Warning: low-level rant ahead
I made the maiden two-wheeled voyage for 2008 today — sunny, almost 40, light winds: a perfect day for a jaunt on the bike. At least I think it was a perfect day — I was too busy dodging piles of road salt to notice much else. There’s a fine line between salting roads for safety and salting roads so that anything that travels over them is instantly corroded, and the patch of Cincinnati I rode today seems pretty much on the wrong side of that line. I mean, the idea of road salt is to spread it around judiciously and let it do its work on frozen water in the form of snow or ice — little and not-so-little mounds of salt piled up on bare roads are just going to get ground up by car tires and tossed into the air, increasing pollution; or they’ll get washed by the rain into the ground, damaging plants, seeping into the groundwater, and affecting other areas of the environment. That doesn’t even begin to touch on the damage to the roads themselves — each and every crack in the road I saw today was rimmed by a rime of white salt, grabbing hold and forcing the crack wider and wider. I’m no road engineer, so I’d love to hear a counterpoint: what’s up with the volume of salt on our roads, and why do we need so much?

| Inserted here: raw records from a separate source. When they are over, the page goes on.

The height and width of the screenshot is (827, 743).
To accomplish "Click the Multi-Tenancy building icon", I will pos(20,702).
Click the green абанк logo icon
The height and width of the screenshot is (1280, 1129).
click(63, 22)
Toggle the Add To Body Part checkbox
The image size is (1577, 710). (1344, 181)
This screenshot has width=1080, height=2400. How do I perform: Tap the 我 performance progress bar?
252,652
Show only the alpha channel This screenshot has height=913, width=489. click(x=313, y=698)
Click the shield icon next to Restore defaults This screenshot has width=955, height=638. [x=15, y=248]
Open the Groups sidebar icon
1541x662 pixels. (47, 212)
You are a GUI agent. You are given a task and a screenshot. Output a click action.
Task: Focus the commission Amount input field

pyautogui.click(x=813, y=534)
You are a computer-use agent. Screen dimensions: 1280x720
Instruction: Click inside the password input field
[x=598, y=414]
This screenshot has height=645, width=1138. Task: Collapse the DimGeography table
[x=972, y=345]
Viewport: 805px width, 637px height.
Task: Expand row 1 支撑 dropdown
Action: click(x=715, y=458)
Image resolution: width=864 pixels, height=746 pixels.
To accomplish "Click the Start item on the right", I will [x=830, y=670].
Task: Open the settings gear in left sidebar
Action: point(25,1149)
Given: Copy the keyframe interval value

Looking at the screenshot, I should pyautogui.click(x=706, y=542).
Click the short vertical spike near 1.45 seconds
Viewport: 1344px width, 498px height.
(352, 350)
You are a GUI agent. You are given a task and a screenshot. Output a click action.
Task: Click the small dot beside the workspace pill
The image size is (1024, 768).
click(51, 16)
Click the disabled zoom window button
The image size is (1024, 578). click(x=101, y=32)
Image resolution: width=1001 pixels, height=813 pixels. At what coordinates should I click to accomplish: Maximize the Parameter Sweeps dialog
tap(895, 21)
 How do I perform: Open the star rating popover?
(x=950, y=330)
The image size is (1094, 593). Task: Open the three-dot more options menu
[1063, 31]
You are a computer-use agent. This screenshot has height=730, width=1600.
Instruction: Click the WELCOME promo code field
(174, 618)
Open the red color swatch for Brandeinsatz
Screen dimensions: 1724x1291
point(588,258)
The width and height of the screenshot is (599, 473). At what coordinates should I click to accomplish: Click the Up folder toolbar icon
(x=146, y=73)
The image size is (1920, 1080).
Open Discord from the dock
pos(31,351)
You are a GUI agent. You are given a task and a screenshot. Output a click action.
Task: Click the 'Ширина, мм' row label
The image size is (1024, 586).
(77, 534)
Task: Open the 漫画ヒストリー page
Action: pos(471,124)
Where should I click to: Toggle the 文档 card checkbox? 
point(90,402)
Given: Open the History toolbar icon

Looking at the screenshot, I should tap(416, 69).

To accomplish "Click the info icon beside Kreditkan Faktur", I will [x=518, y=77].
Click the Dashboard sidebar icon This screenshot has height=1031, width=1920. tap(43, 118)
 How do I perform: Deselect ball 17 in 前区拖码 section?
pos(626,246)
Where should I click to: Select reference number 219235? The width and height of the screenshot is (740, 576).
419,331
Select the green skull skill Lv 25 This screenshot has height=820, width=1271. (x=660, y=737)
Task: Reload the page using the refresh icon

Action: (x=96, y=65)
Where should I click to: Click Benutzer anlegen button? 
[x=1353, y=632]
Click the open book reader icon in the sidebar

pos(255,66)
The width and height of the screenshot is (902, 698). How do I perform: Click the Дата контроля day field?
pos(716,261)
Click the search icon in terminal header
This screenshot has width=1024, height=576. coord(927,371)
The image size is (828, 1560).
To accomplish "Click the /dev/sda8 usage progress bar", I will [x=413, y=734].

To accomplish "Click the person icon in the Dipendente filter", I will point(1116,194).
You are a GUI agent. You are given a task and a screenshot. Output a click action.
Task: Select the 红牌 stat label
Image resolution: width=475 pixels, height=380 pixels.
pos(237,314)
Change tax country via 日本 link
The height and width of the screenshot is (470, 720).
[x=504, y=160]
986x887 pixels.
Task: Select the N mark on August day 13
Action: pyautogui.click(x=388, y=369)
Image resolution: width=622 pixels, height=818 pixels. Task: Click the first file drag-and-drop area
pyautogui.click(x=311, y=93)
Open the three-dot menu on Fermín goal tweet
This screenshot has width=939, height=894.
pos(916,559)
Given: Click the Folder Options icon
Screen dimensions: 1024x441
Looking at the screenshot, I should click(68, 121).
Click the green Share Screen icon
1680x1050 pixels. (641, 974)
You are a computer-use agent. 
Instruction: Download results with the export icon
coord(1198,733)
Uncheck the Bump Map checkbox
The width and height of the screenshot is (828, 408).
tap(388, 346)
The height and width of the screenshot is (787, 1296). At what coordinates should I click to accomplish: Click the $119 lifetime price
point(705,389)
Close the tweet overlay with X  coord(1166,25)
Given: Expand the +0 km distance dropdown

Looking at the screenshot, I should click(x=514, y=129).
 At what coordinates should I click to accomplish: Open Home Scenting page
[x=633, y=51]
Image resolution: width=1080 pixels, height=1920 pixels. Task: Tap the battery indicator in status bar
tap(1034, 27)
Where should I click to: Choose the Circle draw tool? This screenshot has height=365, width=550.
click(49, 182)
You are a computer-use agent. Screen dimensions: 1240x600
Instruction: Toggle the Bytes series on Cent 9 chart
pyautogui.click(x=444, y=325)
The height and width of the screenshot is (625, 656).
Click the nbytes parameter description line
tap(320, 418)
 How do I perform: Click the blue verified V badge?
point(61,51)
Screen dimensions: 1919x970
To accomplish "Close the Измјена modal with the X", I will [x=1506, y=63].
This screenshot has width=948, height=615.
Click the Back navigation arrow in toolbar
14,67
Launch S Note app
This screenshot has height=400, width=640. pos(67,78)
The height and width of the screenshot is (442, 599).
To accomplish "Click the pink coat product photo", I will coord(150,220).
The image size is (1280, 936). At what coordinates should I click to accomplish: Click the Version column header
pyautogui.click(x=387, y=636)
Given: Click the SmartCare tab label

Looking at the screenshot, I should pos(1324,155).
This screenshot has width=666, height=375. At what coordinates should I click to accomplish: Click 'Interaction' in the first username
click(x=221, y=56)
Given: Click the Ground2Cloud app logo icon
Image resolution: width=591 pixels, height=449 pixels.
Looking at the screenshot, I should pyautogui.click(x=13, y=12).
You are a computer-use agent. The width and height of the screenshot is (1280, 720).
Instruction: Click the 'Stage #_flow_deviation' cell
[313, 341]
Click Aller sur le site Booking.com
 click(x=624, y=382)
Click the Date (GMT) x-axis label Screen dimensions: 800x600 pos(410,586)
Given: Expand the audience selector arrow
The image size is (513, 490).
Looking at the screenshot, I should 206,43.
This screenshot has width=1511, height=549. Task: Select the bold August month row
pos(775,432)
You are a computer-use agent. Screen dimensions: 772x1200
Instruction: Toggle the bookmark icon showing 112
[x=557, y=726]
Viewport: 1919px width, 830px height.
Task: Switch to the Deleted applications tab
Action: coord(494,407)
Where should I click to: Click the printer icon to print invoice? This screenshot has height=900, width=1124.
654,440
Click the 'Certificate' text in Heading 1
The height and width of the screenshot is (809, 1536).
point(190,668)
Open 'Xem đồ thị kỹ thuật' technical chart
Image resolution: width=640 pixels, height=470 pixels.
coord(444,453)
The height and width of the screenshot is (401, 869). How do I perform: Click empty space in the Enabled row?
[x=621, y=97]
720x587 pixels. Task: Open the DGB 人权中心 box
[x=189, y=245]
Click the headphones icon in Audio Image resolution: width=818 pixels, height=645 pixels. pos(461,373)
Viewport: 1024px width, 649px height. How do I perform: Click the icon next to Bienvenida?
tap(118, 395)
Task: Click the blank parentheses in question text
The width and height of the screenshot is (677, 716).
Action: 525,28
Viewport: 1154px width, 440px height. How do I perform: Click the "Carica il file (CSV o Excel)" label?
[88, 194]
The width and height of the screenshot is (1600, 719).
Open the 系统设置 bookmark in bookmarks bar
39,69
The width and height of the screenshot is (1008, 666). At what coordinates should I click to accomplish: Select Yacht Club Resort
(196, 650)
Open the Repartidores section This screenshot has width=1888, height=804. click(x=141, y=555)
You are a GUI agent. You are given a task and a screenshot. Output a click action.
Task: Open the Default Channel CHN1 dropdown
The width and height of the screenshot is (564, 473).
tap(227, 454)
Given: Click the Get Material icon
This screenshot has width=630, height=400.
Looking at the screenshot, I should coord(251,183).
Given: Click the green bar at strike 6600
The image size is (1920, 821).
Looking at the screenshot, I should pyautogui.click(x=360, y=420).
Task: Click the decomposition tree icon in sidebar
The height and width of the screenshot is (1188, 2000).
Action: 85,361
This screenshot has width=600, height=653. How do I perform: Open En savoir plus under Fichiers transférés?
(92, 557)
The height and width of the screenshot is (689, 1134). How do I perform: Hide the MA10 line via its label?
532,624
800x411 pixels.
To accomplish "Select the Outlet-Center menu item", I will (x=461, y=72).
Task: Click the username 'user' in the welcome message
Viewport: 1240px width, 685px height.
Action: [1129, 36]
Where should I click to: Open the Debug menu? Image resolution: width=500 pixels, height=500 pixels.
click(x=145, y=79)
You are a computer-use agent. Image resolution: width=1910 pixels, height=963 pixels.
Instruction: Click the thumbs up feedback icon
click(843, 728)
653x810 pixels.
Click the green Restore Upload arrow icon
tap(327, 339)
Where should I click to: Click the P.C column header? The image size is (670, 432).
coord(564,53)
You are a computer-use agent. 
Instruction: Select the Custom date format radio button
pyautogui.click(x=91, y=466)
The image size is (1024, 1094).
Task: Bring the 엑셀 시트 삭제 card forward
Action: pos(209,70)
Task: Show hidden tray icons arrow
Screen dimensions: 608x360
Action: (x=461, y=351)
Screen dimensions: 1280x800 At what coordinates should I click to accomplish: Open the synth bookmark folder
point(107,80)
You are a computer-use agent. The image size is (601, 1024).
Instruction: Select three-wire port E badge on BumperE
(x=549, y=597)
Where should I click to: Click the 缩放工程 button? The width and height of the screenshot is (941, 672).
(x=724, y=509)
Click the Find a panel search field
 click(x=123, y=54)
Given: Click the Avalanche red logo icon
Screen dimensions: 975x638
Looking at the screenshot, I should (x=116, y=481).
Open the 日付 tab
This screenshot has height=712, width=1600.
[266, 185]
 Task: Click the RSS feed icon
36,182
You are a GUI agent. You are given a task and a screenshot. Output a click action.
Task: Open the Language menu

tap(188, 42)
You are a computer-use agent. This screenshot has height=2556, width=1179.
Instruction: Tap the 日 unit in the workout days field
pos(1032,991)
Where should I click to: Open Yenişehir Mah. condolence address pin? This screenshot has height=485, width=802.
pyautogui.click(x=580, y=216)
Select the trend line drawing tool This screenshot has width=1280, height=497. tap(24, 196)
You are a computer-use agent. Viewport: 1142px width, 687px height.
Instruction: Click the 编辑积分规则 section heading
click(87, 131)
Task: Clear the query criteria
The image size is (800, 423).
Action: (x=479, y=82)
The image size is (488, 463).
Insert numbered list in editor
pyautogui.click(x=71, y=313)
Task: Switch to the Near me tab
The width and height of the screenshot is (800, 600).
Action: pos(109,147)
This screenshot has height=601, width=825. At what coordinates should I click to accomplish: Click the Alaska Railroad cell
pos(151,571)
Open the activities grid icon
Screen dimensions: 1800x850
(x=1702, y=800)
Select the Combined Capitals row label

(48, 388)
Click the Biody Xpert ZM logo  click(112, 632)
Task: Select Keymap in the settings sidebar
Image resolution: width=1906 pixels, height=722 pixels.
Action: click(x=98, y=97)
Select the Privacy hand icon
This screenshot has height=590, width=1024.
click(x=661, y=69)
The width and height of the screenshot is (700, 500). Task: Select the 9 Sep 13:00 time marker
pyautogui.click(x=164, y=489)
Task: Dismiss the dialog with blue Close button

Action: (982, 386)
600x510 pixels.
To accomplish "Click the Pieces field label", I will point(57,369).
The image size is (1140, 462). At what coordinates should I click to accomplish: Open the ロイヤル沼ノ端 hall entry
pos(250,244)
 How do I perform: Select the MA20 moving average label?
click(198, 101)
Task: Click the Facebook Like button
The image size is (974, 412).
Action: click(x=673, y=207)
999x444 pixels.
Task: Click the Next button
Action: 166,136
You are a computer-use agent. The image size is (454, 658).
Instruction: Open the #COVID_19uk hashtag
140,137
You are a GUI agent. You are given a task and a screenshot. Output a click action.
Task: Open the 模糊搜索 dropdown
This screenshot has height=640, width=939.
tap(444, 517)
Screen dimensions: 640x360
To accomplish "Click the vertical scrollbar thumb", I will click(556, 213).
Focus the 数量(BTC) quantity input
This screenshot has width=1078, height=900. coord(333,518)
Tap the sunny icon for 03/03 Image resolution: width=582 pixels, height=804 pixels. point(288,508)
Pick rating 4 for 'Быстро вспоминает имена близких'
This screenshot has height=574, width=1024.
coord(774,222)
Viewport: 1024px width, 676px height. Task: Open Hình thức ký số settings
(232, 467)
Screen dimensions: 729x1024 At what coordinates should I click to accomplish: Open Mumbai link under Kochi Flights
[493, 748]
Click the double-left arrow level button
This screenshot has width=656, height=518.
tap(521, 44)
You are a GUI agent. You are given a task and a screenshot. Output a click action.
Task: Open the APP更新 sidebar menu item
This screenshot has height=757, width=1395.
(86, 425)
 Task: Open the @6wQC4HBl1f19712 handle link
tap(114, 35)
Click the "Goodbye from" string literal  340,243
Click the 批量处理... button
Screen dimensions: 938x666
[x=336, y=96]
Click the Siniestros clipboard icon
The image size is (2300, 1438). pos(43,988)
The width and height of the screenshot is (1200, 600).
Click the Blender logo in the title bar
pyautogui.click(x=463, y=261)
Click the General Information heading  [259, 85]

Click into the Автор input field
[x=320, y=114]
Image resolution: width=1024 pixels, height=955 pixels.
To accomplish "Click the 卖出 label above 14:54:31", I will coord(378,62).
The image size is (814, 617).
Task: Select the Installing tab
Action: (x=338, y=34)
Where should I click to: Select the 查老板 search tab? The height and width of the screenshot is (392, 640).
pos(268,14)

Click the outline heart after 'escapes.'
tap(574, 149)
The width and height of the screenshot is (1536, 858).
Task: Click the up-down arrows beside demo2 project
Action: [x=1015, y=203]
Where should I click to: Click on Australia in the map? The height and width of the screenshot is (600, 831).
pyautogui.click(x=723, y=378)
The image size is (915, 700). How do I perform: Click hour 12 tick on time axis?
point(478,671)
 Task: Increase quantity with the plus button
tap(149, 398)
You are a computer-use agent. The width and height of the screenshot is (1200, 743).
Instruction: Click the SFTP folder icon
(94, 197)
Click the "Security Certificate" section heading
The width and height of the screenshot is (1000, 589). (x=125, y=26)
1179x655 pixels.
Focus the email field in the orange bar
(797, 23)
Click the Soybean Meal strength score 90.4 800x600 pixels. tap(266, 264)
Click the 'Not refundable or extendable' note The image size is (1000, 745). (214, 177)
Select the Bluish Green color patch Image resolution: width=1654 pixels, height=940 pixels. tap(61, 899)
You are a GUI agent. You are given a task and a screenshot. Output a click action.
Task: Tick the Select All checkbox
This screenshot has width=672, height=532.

Here endeth the rant. I must shower.
Addendum: Now that I’m showered, I wanted to see what the city itself says about its road treatment operations. A set of FAQs about winter operations can be found here, and a nifty brochure that looks like it’s from 2006-07 is here. An excerpt from the FAQs sheds a little light:
7. What methods does the City use to treat ice- or snow-covered
The City uses three treatment methods when addressing snow accumulation. Anti-icing is a pre-treatment product (salt or salt brine) used on the streets to prevent snow or ice from binding to roadways. De-icing occurs by using calcium chloride and salt on streets during the storm to melt snow or ice precipitation. Finally, plowing uses snow equipment to remove higher accumulations of snow before using de-icing products.
My main beef might just be with the pre-treatment, since so often snow is predicted (and prepared for) but never comes — leaving us with salted but bare roads.